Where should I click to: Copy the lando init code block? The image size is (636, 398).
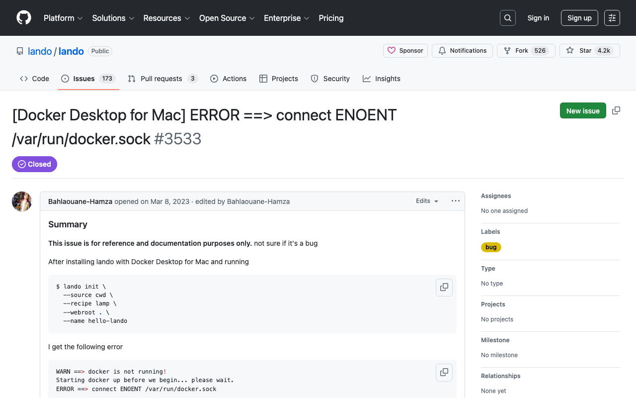pyautogui.click(x=444, y=287)
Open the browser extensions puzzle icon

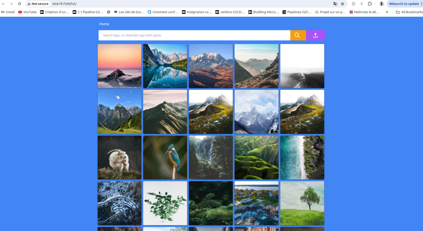tap(370, 4)
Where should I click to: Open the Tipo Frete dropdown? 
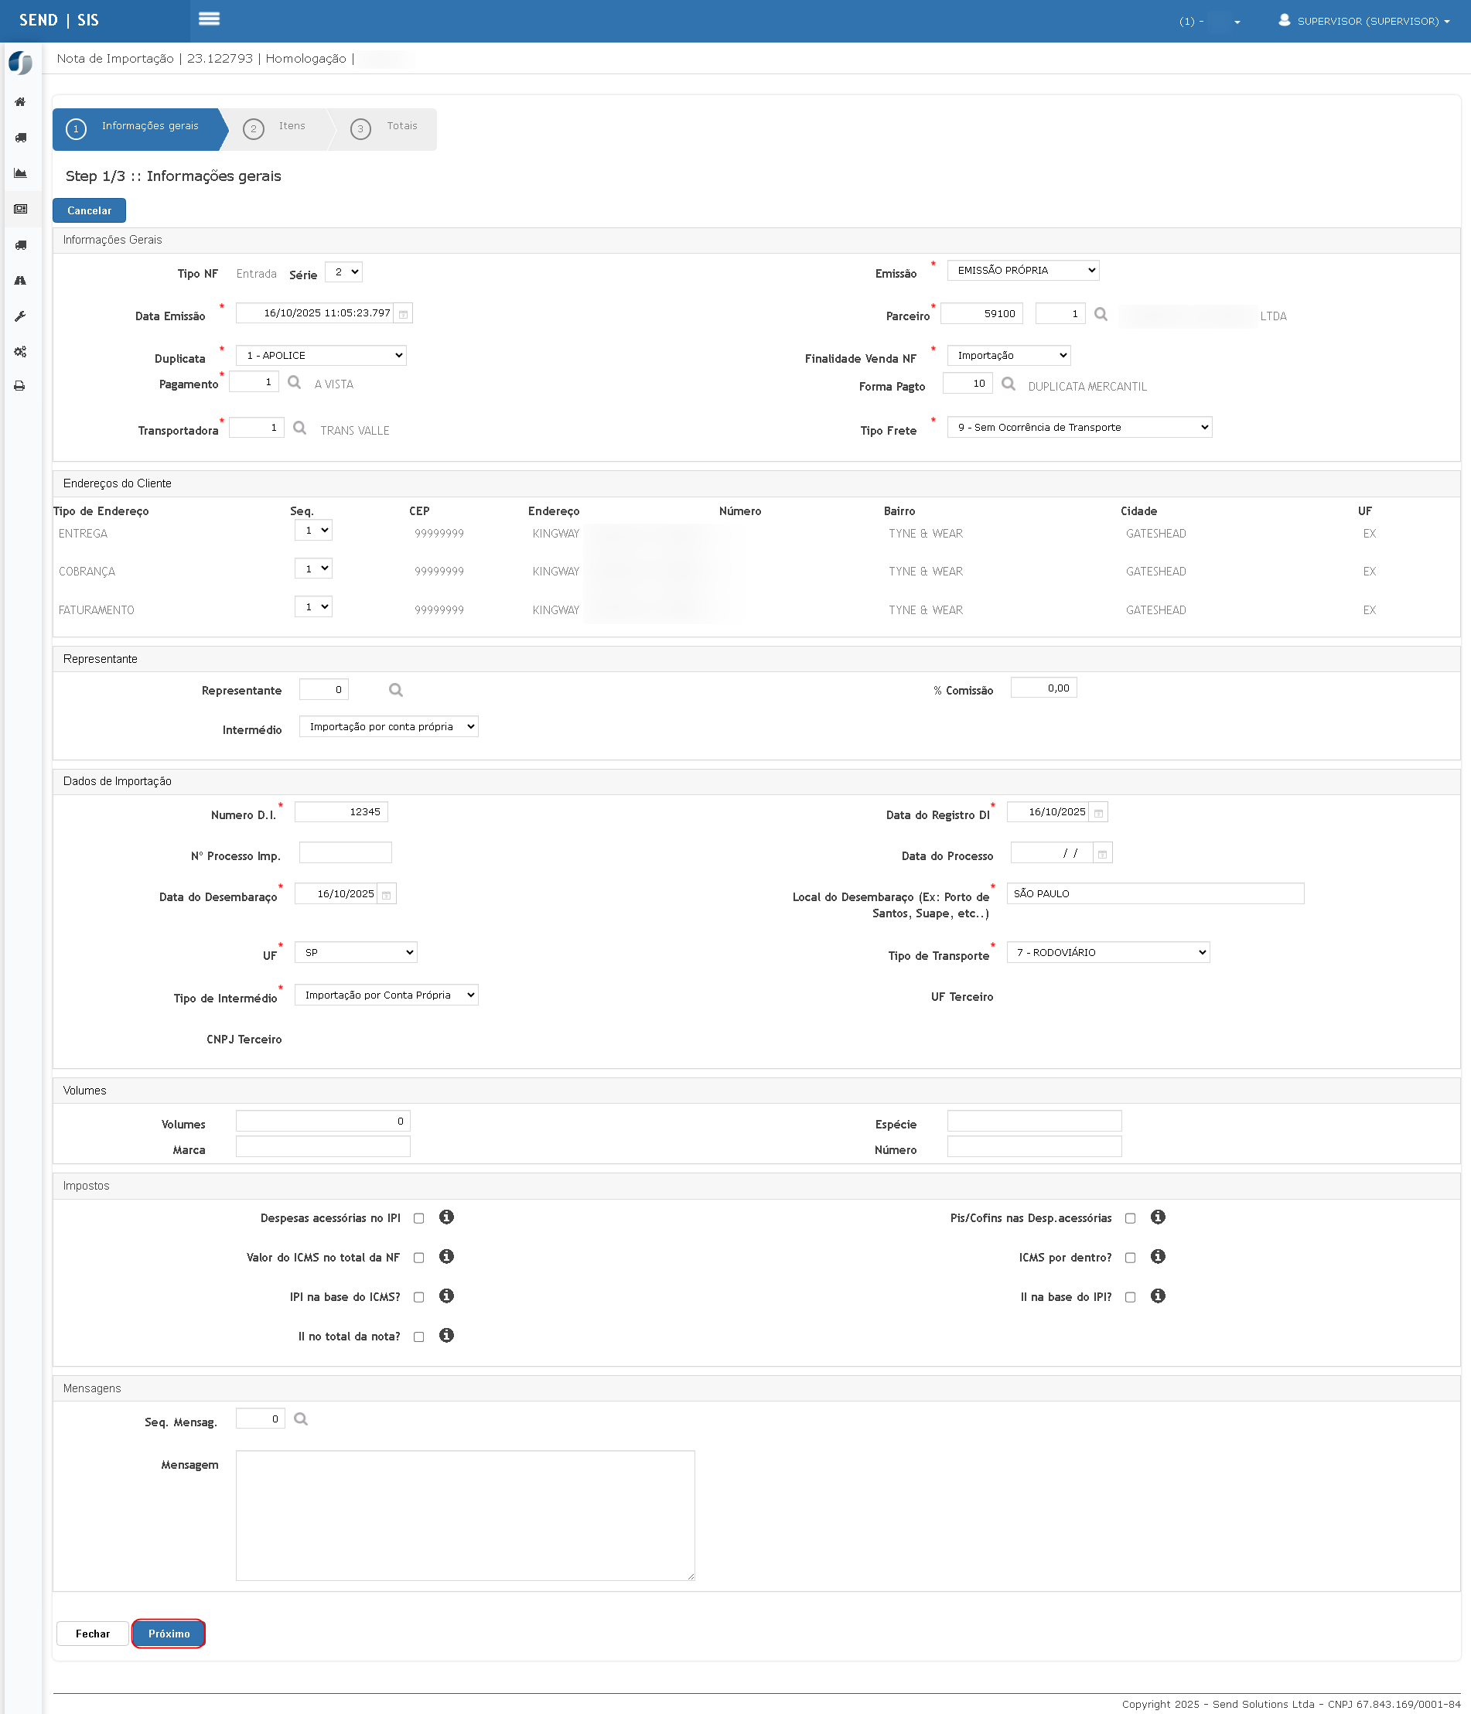(1079, 428)
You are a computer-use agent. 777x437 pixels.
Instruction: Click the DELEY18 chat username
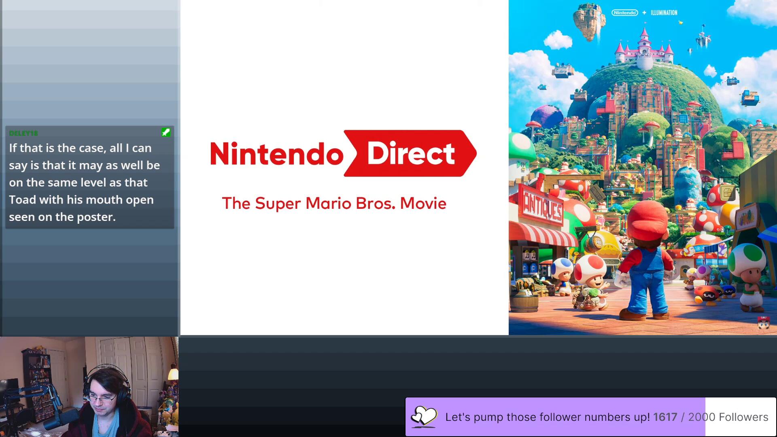click(x=23, y=133)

• What is being asked
Put the listing above into a two-column CSV with the headers instruction and location, one row for each instruction and its answer. Put each value in a single quoted field with line breaks turned into spaces, and leave out the pictures.

• Answer to the problem
instruction,location
"Where should I click to: Copy the lando init code block? The image size is (636, 398).","pyautogui.click(x=444, y=287)"
"Open the browser extensions puzzle icon","tap(370, 4)"
"Where should I click to: Open the Tipo Frete dropdown?","(1079, 428)"
"You are a computer-use agent. 777x437 pixels. Instruction: Click the DELEY18 chat username","click(x=23, y=133)"